HAMBURG - Bundeskanzlerin Angela Merkel (CDU) will US-Präsident Donald Trump beim G20-Gipfel in Hamburg nicht isolieren.

19.06.2017 - 17:44:26

Merkel will Trump bei G20-Gipfel nicht isolieren. Bei einem Vorbereitungstreffen nannte sie am Montag die Kündigung des Pariser Klimaabkommens durch Trump zwar einen "herben Rückschlag". "Trotzdem sind die Vereinigten Staaten von Amerika ein sehr wichtiger Teil von G20 und werden auch von der deutschen Bundesregierung herzlich willkommen geheißen trotz aller Meinungsunterschiede", sagte Merkel.

Der Frage, ob wie beim G7-Gipfel in der Abschlusserklärung ein Dissens zwischen den USA und den anderen 19 Mitgliedern beim Thema Klima festgestellt werden könnte, wich die Kanzlerin aus. "Es gibt kein Kommunique, wenn nicht alle dem Kommunique zugestimmt haben", sagte sie lediglich. Darüber hinaus wolle sie den Verhandlungen nicht vorgreifen.

Merkel ist amtierende Präsidentin der "Gruppe der 20", zu der die größten Wirtschaftsmächte aller Kontinente gehören.
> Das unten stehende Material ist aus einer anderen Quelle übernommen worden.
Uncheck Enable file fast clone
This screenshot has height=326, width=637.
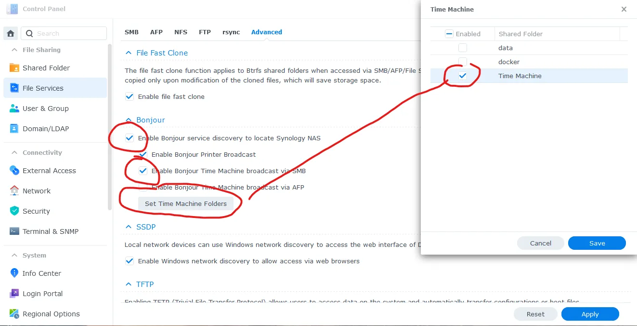[x=129, y=96]
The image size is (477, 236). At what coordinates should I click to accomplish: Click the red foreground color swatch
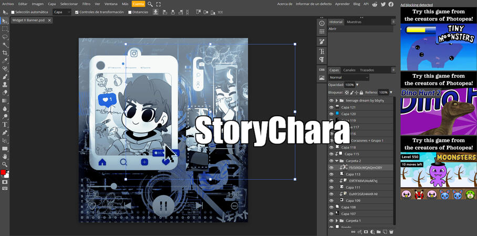coord(3,172)
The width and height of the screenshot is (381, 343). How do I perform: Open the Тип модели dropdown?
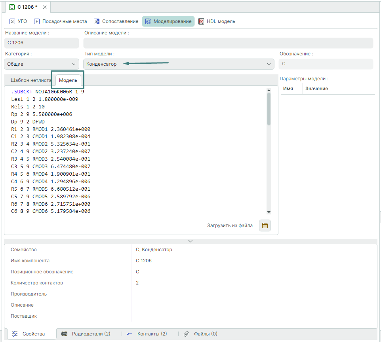[x=178, y=64]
An dem Gipfel am 7. und 8. Juli nehmen 19 Staats- und Regierungschefs sowie Vertreter der Europäischen Union teil.

Trump hatte im Mai einen Ausstieg seines Landes aus dem Klimaabkommen von Paris verkündet, das den Ausstoß von Treibhausgasen drosseln und so die Erderwärmung mindern soll. Schon zuvor beim G7-Gipfel im italienischen Taormina hatten die westlichen Industrienationen keinen Konsens bei dem Thema gefunden. Erstmals in der 42-jährigen Geschichte dieser Gipfel wurde ein Dissens im Abschlussdokument festgeschrieben. Nun ist die Frage, ob auf das 6 gegen 1 von Taormina ein 19 zu 1 in Hamburg folgen wird.